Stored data
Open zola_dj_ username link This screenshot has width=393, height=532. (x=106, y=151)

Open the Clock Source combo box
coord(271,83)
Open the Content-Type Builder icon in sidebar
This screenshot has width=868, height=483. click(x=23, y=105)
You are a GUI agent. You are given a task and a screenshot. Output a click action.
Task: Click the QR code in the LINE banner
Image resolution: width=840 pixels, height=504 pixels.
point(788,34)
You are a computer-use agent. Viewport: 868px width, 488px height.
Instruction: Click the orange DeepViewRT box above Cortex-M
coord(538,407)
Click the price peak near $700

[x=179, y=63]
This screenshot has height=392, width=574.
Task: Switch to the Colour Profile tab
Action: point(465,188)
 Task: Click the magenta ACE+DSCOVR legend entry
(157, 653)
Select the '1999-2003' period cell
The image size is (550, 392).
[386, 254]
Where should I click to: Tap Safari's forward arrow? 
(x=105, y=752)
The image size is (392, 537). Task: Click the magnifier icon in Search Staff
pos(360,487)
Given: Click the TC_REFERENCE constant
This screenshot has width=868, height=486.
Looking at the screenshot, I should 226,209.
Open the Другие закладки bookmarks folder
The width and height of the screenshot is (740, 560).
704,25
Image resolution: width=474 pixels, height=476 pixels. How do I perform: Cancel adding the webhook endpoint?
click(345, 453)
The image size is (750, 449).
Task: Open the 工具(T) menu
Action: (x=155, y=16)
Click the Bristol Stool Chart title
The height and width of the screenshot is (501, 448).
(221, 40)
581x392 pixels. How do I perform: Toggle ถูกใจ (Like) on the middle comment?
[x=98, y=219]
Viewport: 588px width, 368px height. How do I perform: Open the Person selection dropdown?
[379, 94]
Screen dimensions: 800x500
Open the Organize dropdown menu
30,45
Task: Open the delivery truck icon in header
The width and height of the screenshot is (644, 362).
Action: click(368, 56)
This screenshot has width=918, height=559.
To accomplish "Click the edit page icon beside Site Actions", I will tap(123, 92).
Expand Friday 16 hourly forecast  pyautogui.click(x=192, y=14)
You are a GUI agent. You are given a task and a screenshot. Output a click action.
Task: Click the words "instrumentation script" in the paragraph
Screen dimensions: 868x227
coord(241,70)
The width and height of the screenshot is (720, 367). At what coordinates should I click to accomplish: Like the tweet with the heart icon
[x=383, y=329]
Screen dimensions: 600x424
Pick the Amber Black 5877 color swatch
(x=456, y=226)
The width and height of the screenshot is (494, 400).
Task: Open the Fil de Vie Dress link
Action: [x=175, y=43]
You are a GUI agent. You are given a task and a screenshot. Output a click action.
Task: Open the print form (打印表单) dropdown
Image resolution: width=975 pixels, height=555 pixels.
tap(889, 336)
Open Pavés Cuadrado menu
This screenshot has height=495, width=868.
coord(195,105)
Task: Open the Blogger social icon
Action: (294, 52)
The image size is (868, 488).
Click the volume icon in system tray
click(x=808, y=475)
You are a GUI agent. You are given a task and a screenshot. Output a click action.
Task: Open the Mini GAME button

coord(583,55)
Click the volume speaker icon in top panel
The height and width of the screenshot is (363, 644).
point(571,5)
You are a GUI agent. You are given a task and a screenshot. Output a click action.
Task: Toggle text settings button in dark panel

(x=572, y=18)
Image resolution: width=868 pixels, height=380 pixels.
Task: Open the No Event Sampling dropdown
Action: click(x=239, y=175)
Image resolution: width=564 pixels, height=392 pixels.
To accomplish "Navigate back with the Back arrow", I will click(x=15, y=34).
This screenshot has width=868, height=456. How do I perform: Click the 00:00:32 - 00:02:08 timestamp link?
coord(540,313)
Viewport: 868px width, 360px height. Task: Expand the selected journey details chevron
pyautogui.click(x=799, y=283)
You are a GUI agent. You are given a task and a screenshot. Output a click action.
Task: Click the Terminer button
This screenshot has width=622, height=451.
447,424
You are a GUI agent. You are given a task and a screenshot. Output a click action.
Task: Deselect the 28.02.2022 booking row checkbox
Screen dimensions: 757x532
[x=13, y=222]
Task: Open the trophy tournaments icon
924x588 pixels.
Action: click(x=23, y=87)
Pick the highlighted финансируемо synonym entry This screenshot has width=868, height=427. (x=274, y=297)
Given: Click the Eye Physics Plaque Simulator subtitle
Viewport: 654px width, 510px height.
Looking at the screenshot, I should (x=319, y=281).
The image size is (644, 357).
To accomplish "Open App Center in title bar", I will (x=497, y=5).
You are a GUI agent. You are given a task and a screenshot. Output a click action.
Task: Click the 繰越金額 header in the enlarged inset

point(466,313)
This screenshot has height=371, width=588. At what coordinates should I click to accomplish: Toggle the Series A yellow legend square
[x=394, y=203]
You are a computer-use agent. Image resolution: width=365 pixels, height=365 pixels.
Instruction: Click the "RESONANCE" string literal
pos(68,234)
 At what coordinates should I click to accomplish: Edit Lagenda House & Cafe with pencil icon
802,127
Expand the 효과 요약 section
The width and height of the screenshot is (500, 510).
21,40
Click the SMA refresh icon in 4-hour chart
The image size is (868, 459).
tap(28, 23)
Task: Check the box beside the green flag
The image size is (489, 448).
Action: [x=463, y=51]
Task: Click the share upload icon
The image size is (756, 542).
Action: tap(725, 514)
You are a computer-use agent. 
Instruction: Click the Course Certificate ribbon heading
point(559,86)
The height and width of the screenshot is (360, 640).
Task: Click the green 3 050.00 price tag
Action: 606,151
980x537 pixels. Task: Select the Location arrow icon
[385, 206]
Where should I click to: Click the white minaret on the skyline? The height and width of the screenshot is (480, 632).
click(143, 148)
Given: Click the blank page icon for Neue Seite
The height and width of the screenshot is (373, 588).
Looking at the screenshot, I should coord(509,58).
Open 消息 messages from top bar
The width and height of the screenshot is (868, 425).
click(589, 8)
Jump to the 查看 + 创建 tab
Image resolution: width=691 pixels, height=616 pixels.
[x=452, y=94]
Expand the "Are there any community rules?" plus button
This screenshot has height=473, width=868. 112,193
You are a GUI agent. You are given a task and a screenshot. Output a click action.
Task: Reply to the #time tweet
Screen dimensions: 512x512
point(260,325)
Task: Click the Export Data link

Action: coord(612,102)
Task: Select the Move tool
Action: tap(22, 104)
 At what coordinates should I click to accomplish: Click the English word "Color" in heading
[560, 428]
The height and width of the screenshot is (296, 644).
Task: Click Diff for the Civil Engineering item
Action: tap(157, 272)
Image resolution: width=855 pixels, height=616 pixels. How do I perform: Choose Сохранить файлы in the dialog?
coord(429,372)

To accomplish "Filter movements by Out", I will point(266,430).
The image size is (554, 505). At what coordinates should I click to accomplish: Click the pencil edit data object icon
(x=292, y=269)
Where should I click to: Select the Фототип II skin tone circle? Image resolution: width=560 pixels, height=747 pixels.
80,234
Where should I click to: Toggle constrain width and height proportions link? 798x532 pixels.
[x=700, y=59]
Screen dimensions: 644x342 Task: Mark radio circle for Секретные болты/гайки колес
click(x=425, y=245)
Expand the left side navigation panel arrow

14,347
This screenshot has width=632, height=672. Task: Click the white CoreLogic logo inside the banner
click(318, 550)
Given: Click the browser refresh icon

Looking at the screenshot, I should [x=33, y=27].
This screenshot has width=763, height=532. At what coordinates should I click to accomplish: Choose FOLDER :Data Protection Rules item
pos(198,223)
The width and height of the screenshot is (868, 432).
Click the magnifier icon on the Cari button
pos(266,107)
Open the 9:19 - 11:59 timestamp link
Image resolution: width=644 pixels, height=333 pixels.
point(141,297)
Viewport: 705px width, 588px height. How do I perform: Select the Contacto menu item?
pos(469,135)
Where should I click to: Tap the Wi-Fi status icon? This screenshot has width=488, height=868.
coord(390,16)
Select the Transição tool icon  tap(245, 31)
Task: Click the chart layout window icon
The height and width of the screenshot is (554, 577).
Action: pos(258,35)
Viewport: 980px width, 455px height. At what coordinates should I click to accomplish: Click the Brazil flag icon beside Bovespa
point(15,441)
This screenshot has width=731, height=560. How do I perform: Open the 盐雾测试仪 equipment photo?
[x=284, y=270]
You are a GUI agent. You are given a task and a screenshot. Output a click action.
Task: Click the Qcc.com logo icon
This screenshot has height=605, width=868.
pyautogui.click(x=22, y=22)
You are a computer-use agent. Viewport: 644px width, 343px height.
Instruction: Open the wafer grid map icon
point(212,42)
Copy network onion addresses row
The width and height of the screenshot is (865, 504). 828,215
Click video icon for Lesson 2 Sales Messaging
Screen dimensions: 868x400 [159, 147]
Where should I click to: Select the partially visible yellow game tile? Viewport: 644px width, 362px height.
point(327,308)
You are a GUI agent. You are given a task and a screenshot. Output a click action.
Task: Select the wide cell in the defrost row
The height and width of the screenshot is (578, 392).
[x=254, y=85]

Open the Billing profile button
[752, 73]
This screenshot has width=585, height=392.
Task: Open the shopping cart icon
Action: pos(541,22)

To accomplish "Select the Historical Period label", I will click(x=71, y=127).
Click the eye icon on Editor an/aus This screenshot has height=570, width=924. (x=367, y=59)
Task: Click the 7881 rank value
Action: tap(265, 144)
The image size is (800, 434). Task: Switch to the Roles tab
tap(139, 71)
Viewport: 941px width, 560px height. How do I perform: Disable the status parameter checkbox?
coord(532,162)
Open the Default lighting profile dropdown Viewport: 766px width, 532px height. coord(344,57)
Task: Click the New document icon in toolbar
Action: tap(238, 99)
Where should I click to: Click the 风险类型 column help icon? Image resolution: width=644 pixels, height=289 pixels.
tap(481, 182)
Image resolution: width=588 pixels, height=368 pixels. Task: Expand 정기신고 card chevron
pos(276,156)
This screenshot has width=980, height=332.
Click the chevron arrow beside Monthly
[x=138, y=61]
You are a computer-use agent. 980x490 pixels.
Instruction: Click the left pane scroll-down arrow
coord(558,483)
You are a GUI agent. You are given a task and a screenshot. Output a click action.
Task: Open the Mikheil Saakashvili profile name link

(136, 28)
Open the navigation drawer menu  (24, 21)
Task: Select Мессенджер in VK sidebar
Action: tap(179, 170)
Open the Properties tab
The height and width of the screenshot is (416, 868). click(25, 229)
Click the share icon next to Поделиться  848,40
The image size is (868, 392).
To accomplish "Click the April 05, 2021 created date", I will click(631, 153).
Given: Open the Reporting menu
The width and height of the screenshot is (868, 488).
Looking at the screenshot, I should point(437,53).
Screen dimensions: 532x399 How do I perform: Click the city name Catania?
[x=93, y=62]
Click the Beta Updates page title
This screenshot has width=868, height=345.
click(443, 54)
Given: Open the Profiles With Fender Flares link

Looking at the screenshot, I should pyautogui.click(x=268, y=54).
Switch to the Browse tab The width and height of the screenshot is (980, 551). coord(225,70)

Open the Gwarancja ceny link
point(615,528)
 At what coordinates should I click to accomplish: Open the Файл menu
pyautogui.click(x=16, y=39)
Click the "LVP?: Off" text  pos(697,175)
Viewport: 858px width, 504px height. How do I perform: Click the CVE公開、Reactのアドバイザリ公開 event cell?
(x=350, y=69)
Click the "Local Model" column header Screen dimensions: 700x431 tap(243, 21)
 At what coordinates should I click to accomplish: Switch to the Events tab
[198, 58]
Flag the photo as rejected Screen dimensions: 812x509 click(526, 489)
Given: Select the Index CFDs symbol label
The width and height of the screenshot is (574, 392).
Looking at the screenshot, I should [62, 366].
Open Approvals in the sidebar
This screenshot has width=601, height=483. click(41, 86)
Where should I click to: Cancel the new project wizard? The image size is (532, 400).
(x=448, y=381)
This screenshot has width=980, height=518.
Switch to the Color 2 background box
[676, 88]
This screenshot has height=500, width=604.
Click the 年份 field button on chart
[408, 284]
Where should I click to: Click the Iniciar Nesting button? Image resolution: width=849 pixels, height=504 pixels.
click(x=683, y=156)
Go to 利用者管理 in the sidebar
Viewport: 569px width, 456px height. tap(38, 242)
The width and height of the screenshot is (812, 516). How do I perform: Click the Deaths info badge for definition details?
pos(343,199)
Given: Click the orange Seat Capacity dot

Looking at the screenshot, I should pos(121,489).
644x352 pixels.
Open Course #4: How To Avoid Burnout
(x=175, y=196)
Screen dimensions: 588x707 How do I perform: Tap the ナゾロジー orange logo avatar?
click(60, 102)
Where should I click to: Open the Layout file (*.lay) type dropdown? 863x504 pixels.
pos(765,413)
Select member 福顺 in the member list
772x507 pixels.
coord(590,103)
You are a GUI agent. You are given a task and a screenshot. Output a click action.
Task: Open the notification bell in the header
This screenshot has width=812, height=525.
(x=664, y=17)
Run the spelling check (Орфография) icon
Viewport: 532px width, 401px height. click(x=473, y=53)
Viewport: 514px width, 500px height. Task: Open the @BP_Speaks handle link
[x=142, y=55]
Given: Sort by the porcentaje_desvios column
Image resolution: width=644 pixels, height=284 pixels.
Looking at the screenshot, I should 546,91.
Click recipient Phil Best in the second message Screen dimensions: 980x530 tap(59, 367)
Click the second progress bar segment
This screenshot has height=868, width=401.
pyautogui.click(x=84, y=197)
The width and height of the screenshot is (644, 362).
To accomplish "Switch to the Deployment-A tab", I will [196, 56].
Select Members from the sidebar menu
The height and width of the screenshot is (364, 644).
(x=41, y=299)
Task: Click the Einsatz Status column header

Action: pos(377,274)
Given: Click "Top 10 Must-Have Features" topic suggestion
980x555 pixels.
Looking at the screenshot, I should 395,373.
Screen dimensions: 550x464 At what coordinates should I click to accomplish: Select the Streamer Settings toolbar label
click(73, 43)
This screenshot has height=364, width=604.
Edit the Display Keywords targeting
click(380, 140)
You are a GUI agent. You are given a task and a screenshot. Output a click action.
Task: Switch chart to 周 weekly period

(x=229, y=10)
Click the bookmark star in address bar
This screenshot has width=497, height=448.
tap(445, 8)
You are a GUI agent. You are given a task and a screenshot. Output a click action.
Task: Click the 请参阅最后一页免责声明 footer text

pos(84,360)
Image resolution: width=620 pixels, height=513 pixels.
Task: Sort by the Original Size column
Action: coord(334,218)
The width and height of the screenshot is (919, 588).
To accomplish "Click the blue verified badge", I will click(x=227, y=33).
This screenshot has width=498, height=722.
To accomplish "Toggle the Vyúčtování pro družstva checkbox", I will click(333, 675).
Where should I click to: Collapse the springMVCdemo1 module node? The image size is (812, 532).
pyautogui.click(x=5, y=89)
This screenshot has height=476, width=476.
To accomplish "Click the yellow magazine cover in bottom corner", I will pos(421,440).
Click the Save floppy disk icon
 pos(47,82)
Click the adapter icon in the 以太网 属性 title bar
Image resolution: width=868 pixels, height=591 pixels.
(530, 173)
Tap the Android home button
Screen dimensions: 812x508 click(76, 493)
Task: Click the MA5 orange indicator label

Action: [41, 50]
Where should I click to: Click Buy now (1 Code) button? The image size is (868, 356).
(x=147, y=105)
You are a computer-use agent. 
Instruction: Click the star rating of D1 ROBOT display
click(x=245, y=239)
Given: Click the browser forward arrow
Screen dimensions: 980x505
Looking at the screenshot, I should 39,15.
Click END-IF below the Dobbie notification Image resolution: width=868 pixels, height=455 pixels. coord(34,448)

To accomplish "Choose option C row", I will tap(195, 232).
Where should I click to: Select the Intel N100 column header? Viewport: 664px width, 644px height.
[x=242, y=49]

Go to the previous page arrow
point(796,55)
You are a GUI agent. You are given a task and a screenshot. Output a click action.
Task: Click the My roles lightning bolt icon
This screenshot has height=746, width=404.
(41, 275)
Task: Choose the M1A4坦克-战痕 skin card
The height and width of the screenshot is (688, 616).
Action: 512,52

Task requirements: Looking back over the records above, in how many lines does the word "share" occur? Give the number alone.

Exercise solution: 2